We are trained to look and observe for any oral habit that may be occurring with your child and to suggest steps necessary to prevent oral habits from causing any long term ill effect with your childs dental health and development.

Thumb and Finger Habit

Thumb and finger habits make up the majority of oral habits. However two thirds of children who engage in thumb and finger habits outgrow them by age five. The dentofacial changes will vary with the intensity, duration and frequency of the habit and the position of the digit in the mouth. The dentofacial changes include:

  • Anterior open bite
  • Facial movement of the maxillary incisorst
  • Lingual movement of the mandibular incisors
  • Maxillary constriction

Professional Information/Education

The earlier the habit is discontinued the greater the likelihood of dentofacial changes self correcting. However, the child should be allowed to stop the habit spontaneously. Most habits stop in school due to peer pressure so definitive treatment is not initiated until ages 4-6 years. If the child or the parent does not want to discontinue the habit do not force the issue. The type of treatment prescribed is dependent on the childs willingness of the child to stop the habit.

  • Our practice provides a special experience from the moment a child walks through our doors.
  • We focus on educating patients on preventive care and are sure to develop a good relationship with the patient. If the child ever needs treatment, there is a level of trust developed that makes the experience more comfortable.
  • We make sure the patients growth and development is monitored and minor issues are corrected before they become major problems.

Lip Habits

Lip licking is the most common lip habit. The most common clinical effects are inflamed chap lips exhibiting an erythematous wide border encircling the lips with normal skin area just around the vermillion border. Severe lip licking, with the lower lip tucked behind the maxillary incisors, places excessive lingually directed forces on the mandibular teeth and facial forces on the maxillary teeth, resulting in retro-inclination of the mandibular incisors, proclination of the maxillary incisors and increased overjet. Appliance can be given to stop the habit and the irritated areas can be controlled with the application of steroids, antibacterial and antifungal.

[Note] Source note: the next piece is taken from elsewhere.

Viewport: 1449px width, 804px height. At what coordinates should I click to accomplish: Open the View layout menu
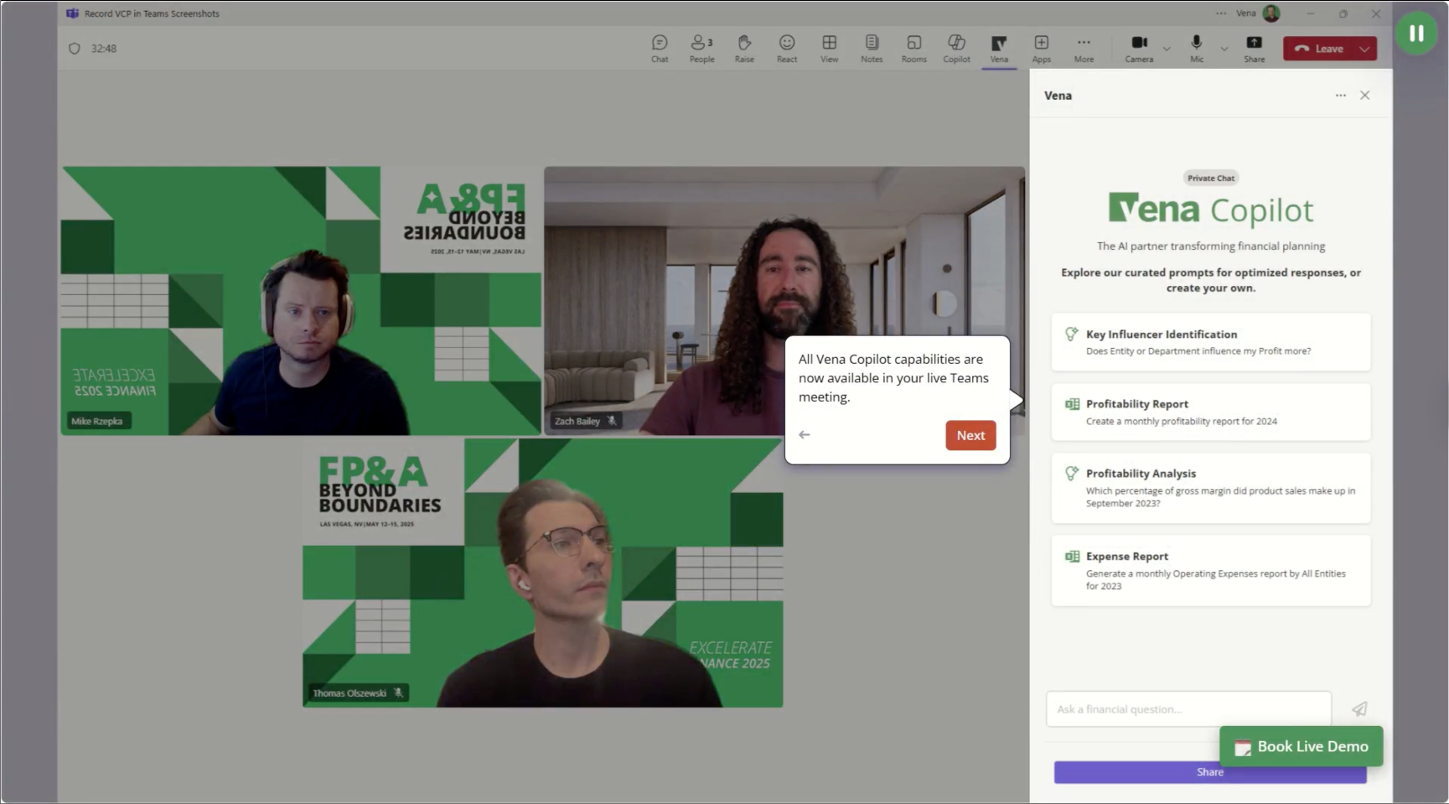pyautogui.click(x=829, y=48)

Bruxism is the nonfunctional grinding or gnashing of teeth. It occurs most often during sleep, however some children grind their teeth when awake. It results in wear of teeth and can cause masticatory muscle soreness and TMJ pain. Local factors include occlusal interferences or high restorations. Systemic factors include stress, personality disorders, nutritional deficiencies, allergies, endocrine disorders, musculoskeletal disorders and mental retardation. Most children outgrow the habit and treatment is unnecessary. For those that do not, treatment consists of:

  • Equilibration of the occlusal interferences
  • Referral to medical personnel to rule out systemic or psychological problems
  • Fabrication of a night grinding appliance

Professional Information/Education

Although mouth breathing is common and sometimes overlooked, it is a primary cause of facial and dental deformities and irregularities. Mouth breathing is caused by chronic nasal obstruction (CNO). No one breathes through the mouth as a habit. Children rarely complain of mouth breathing because they quickly accept it as their “normal.” Dental and facial deformities / irregularities can be prevented or minimized by timely and appropriate treatment.